§ Exercise:
Starting at the top of the entries below, print each line exactly until the line with "has height=273, width=448." has been printed too.

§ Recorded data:
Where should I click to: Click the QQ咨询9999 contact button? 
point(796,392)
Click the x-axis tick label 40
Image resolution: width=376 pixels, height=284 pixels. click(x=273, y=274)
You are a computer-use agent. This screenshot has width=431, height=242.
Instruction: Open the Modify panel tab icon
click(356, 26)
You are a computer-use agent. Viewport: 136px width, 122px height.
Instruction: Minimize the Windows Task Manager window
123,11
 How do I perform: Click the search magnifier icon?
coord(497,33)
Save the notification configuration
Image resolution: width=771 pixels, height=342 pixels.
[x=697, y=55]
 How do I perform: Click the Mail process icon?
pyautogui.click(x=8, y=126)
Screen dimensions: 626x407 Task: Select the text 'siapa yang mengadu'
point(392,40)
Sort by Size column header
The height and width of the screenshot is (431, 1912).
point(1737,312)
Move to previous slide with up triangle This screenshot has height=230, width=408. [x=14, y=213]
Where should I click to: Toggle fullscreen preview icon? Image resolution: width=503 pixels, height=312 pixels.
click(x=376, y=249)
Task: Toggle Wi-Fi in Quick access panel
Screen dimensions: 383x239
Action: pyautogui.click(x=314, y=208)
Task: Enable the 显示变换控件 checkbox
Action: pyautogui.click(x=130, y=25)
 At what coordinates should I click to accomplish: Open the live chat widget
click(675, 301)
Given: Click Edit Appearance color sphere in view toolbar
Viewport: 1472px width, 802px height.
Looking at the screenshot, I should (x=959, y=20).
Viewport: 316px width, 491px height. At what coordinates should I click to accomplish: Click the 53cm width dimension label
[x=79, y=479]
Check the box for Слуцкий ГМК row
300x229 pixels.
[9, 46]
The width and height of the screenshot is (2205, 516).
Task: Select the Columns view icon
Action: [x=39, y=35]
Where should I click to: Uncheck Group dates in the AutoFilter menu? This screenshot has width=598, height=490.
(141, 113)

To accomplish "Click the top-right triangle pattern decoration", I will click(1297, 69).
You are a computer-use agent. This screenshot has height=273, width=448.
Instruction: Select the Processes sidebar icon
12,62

§ Completed task:
Where should I click to: Click the QQ咨询9999 contact button? 
point(796,392)
Click the x-axis tick label 40
Image resolution: width=376 pixels, height=284 pixels. click(x=273, y=274)
You are a computer-use agent. This screenshot has width=431, height=242.
Instruction: Open the Modify panel tab icon
click(356, 26)
You are a computer-use agent. Viewport: 136px width, 122px height.
Instruction: Minimize the Windows Task Manager window
123,11
 How do I perform: Click the search magnifier icon?
coord(497,33)
Save the notification configuration
Image resolution: width=771 pixels, height=342 pixels.
[x=697, y=55]
 How do I perform: Click the Mail process icon?
pyautogui.click(x=8, y=126)
Screen dimensions: 626x407 Task: Select the text 'siapa yang mengadu'
point(392,40)
Sort by Size column header
The height and width of the screenshot is (431, 1912).
point(1737,312)
Move to previous slide with up triangle This screenshot has height=230, width=408. [x=14, y=213]
Where should I click to: Toggle fullscreen preview icon? Image resolution: width=503 pixels, height=312 pixels.
click(x=376, y=249)
Task: Toggle Wi-Fi in Quick access panel
Screen dimensions: 383x239
Action: pyautogui.click(x=314, y=208)
Task: Enable the 显示变换控件 checkbox
Action: pyautogui.click(x=130, y=25)
 At what coordinates should I click to accomplish: Open the live chat widget
click(675, 301)
Given: Click Edit Appearance color sphere in view toolbar
Viewport: 1472px width, 802px height.
Looking at the screenshot, I should (x=959, y=20).
Viewport: 316px width, 491px height. At what coordinates should I click to accomplish: Click the 53cm width dimension label
[x=79, y=479]
Check the box for Слуцкий ГМК row
300x229 pixels.
[9, 46]
The width and height of the screenshot is (2205, 516).
Task: Select the Columns view icon
Action: [x=39, y=35]
Where should I click to: Uncheck Group dates in the AutoFilter menu? This screenshot has width=598, height=490.
(141, 113)

To accomplish "Click the top-right triangle pattern decoration", I will click(1297, 69).
You are a computer-use agent. This screenshot has height=273, width=448.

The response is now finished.